ViSA: A neurodynamic model for visuo-spatial working memory, attentional blink, and conscious access.

Abstract

Two separate lines of study have clarified the role of selectivity in conscious access to visual information. Both involve presenting multiple targets and distracters: one simultaneously in a spatially distributed fashion, the other sequentially at a single location. To understand their findings in a unified framework, we propose a neurodynamic model for Visual Selection and Awareness (ViSA). ViSA supports the view that neural representations for conscious access and visuo-spatial working memory are globally distributed and are based on recurrent interactions between perceptual and access control processors.
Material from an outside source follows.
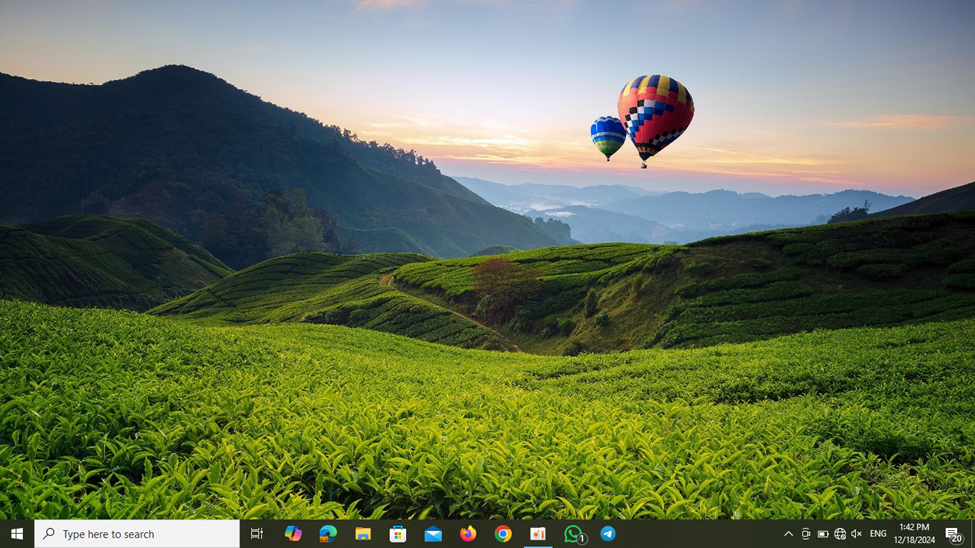Open the battery status flyout

[823, 534]
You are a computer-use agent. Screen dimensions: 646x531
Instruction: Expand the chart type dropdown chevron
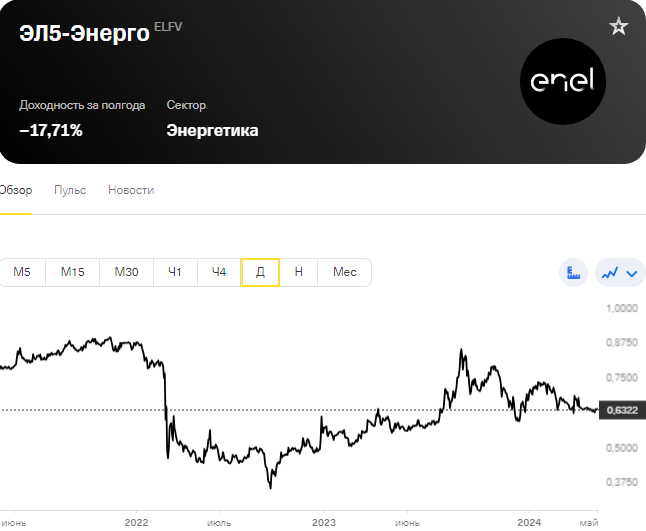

Its flexible global workspace mechanisms enable a unitary account of a broad range of effects: It accounts for the limited storage capacity of visuo-spatial working memory, attentional cueing, and efficient selection with multi-object displays, as well as for the attentional blink and associated sparing and masking effects. In particular, the speed of consolidation for storage in visuo-spatial working memory in ViSA is not fixed but depends adaptively on the input and recurrent signaling. Slowing down of consolidation due to weak bottom-up and recurrent input as a result of brief presentation and masking leads to the attentional blink. Thus, ViSA goes beyond earlier 2-stage and neuronal global workspace accounts of conscious processing limitations.